In presenza di un testamento, al di fuori degli eredi indicati dal defunto,

gli altri parenti non hanno mai alcun diritto sull'eredità.

Un problema che capita spesso è che i soggetti legittimari si ritengono lesi nella quota di eredità assegnata dal testatore.

Cosa si può fare nel caso di lesione della legittima ?

I soggetti legittimari, nell'ipotesi in cui ritengano si sia operata in loro danno una lesione della quota riservata dalla legge, possono impugnare il testamento, facendo ricondurre alla legalità le quote ereditarie.

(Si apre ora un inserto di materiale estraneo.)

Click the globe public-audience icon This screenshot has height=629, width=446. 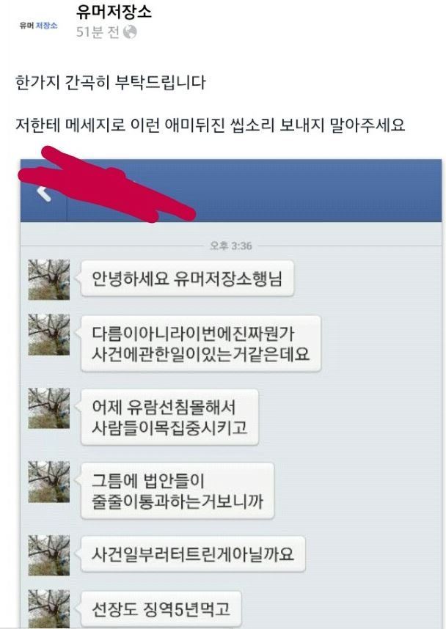pyautogui.click(x=130, y=32)
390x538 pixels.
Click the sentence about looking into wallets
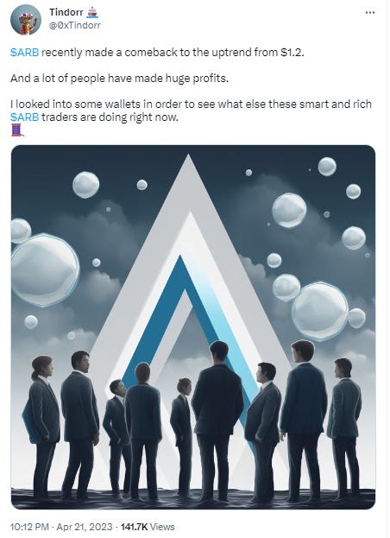click(x=191, y=111)
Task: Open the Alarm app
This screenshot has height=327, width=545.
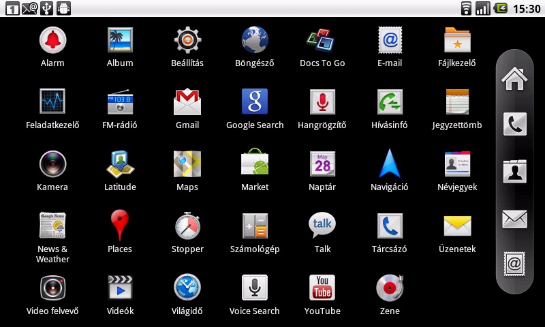Action: tap(52, 41)
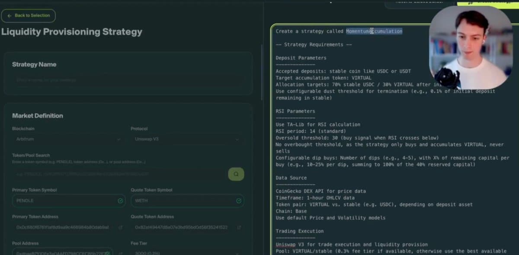Expand the Blockchain dropdown showing Arbitrum
The width and height of the screenshot is (519, 255).
66,139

La lesione della legittima può essere totale o parziale.

Nel caso di lesione totale si potrà parlare di preterizione dell'erede, in quanto quest'ultimo non sarà stato affatto indicato quale beneficiario di alcuna quota, venendo escluso totalmente dalla successione.

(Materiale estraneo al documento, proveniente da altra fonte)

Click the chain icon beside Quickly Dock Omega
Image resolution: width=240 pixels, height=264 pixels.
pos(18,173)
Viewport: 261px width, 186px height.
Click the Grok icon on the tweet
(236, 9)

Più frequentemente però si tratterà di una lesione parziale, con compromissione della quota ereditaria assegnata all'erede.

Il meccanismo previsto dalla legge per ricondurre ad equità il testamento è quello della riduzione delle disposizioni eccedenti la quota di cui il defunto poteva disporre.

E' bene precisare che con tale operazione il testamento rimarrà valido, ma verrà modificato dal giudice operando una conformità alle previsioni di legge sotto il profilo della misura delle quote assegnate.

Si ha lesione della legittima anche qualora il defunto in vita abbia svolto donazioni per un valore eccedente quello della quota di cui poteva disporre.

Anche i legati (che sono assegnazioni testamentarie dirette di beni, a favore di soggetti che non assumono la qualità di eredi) possono ledere la legittima ed essere sottoposti a riduzione.

La dichiarazione di successione.

Tra gli obblighi cui gli eredi sono tenuti rientra quello di redigere e presentare all'Agenzia delle Entrate la dichiarazione di successione.

Si tratta di un atto tributario che serve per far pagare le imposte di successione (che colpiscono il trasferimento dei beni dal defunto agli eredi).

Si precisa che la dichiarazione di successione non comporta, secondo l'interpretazione costante della giurisprudenza di legittimità, alcuna accettazione dell'eredità. Questo perché si tratta di un atto obbligatorio per legge e con una finalità ben specifica, che esula dall'ambito dei rapporti sostanziali, rimanendo limitati all'interno degli effetti tributari.

Attualmente il termine per il deposito della dichiarazione è di un anno dalla morte.

Per la misura delle imposte di successione (ma non per quelle ipotecarie e catastali che gravano sugli immobili), i principi in materia prevedono una franchigia per i parenti più prossimi.

I parenti più lontani saranno assoggettati ad imposte maggiori all'aumentare del grado di parentela.